At least five teams have already turned their attention to copying the Brawn-esque diffuser design, according to gossip as the Albert Park paddock packed up ahead of this week's dash to Malaysia.

At least five teams have already turned their attention to copying the Brawn-esque diffuser design, according to gossip as the Albert Park paddock packed up ahead of this week's dash to Malaysia.

The appeal against the stewards' decision to allow the controversial diffusers to race in Australia will only be heard in Paris next month, but it is rumoured that BMW, Red Bull, McLaren, Ferrari and Renault are resigned to going down the path of readying for a negative outcome.

"For us it is not really possible to copy it," BMW's Nick Heidfeld told the German news agency SID, "because not everything on our car can be changed at short notice."

Red Bull's Christian Horner added: "The ramifications could be the whole rear half of the car which obviously has a huge amount of cost implications in a not fantastic economic time."

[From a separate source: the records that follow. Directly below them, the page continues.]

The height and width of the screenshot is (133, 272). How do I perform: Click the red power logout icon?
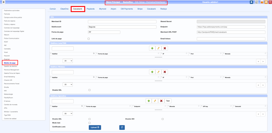[x=270, y=2]
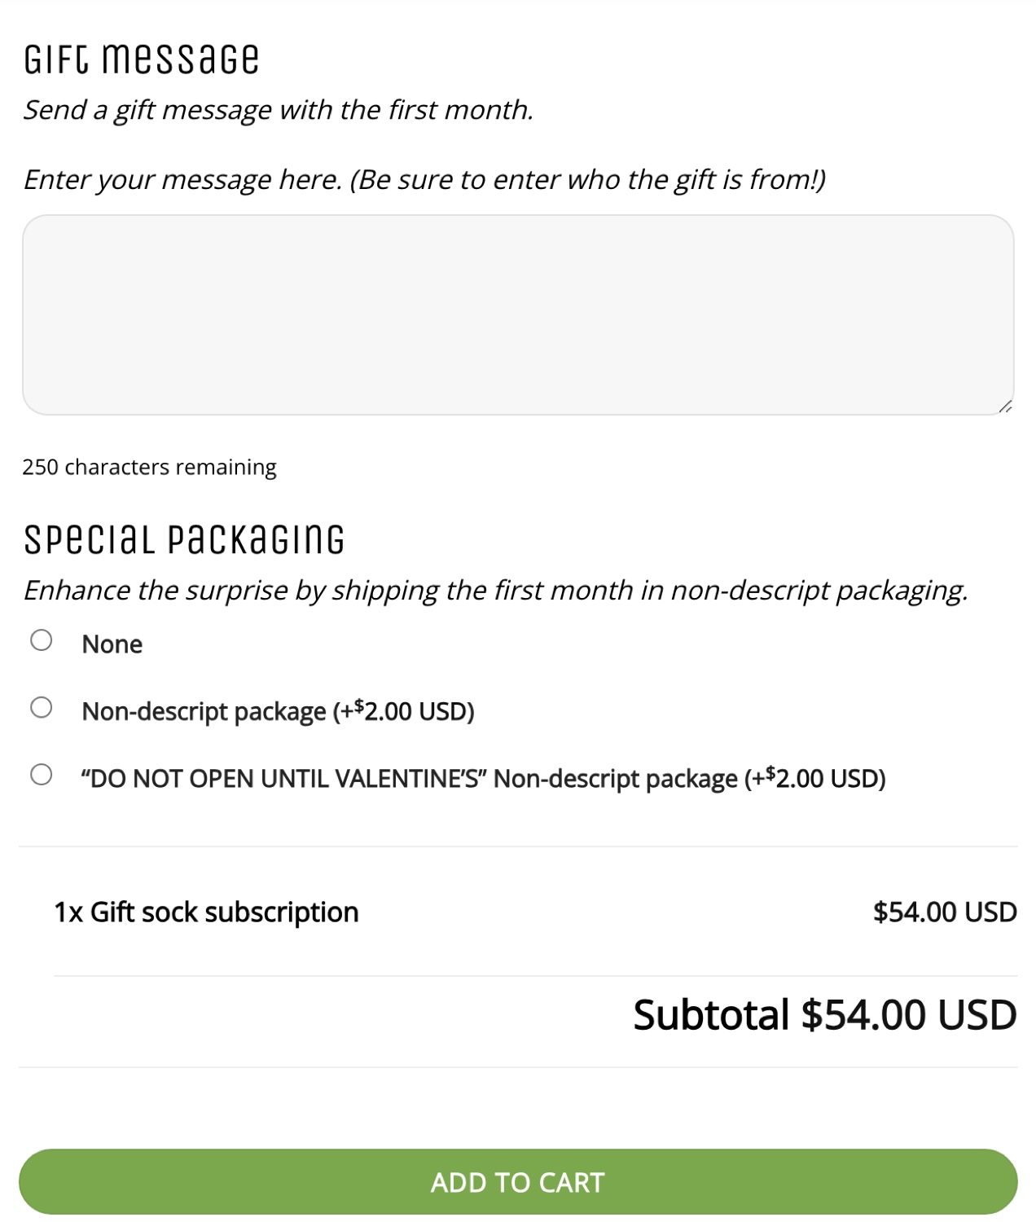Click the textarea resize handle

1007,406
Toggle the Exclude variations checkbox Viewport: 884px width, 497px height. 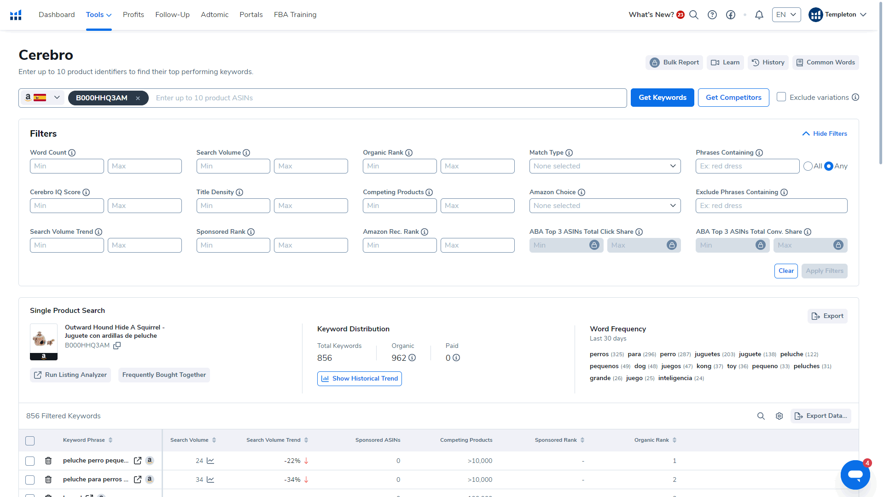[x=781, y=97]
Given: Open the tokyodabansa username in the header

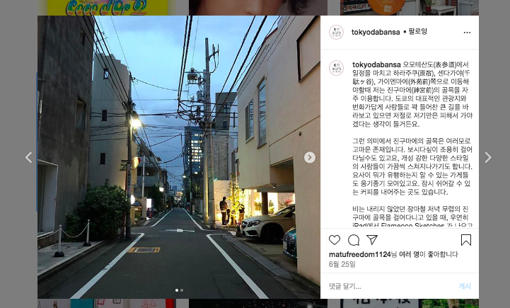Looking at the screenshot, I should [x=376, y=32].
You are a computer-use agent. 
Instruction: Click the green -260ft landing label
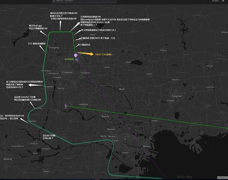point(68,59)
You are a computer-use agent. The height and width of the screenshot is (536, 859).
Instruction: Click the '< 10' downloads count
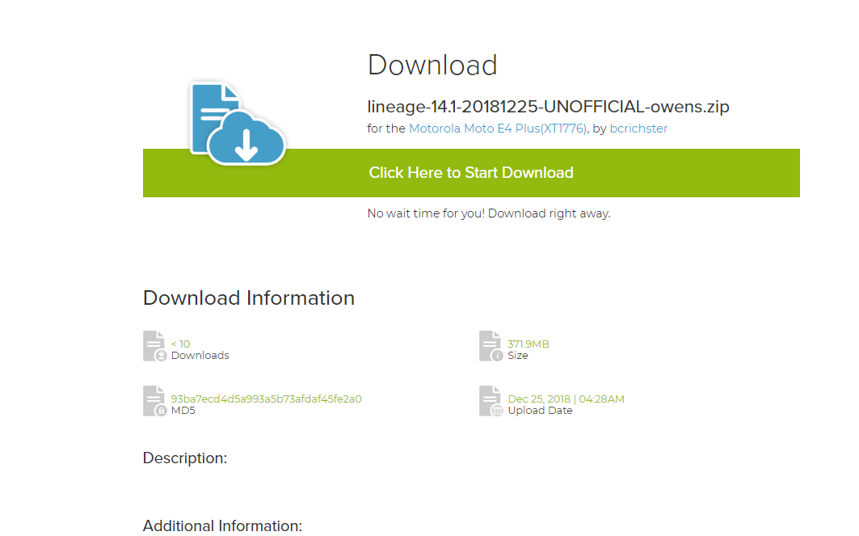point(180,344)
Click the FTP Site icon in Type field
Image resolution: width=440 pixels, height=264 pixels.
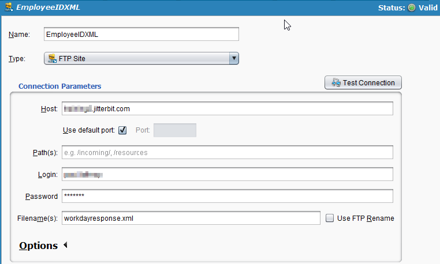pos(52,58)
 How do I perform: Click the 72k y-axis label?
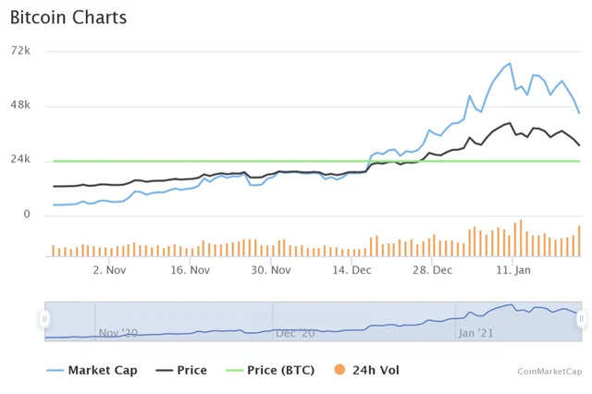coord(20,51)
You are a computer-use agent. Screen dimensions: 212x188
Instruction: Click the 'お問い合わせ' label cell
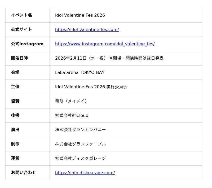(x=24, y=173)

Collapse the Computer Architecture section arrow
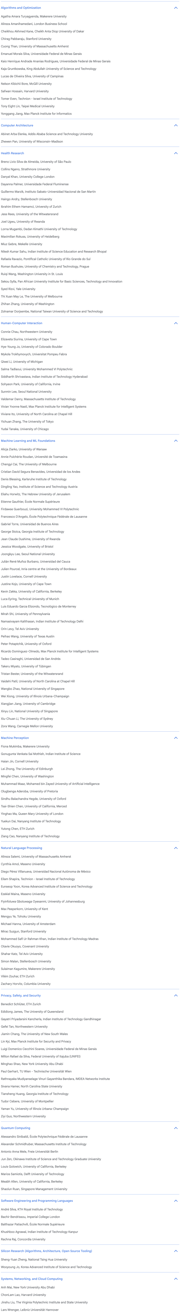point(176,125)
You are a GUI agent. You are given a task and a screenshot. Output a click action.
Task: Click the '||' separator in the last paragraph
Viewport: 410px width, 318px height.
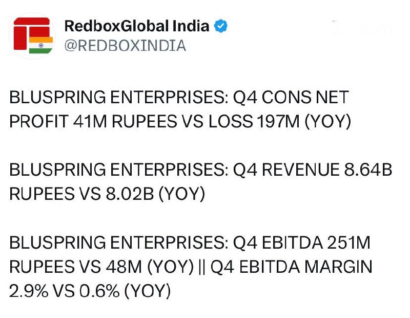click(202, 267)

Whispers indicate McLaren is quite advanced with a 'double decker' diffuser design, and the Spanish newspaper Marca said Renault - despite boss Flavio Briatore's anger - is also working on the issue.

The sports newspaper said the same is true for Ferrari, while Fernando Alonso could be racing a new diffuser by the time of next month's Chinese grand prix.

"What is happening with the diffusers is stupid, forcing teams to spend money in a time of crisis," Briatore fumed.

"It is also about safety: we have already put similar pieces in our wind tunnel and it gives 14 per cent more downforce. That is not in the spirit of the regulations.

"(And) once they are developed we could be talking 30 or 40 (per cent additional)," Briatore added.

Red Bull boss Christian Horner said the team's design department began investigating the 'double diffuser' weeks ago during winter testing.

"There is lap time to be gained," he told the BBC.

"The diffuser issues opens up a development path that was not previously open. That is potentially big performance gain because the floor is the most powerful aerodynamic tool on the car," Horner added.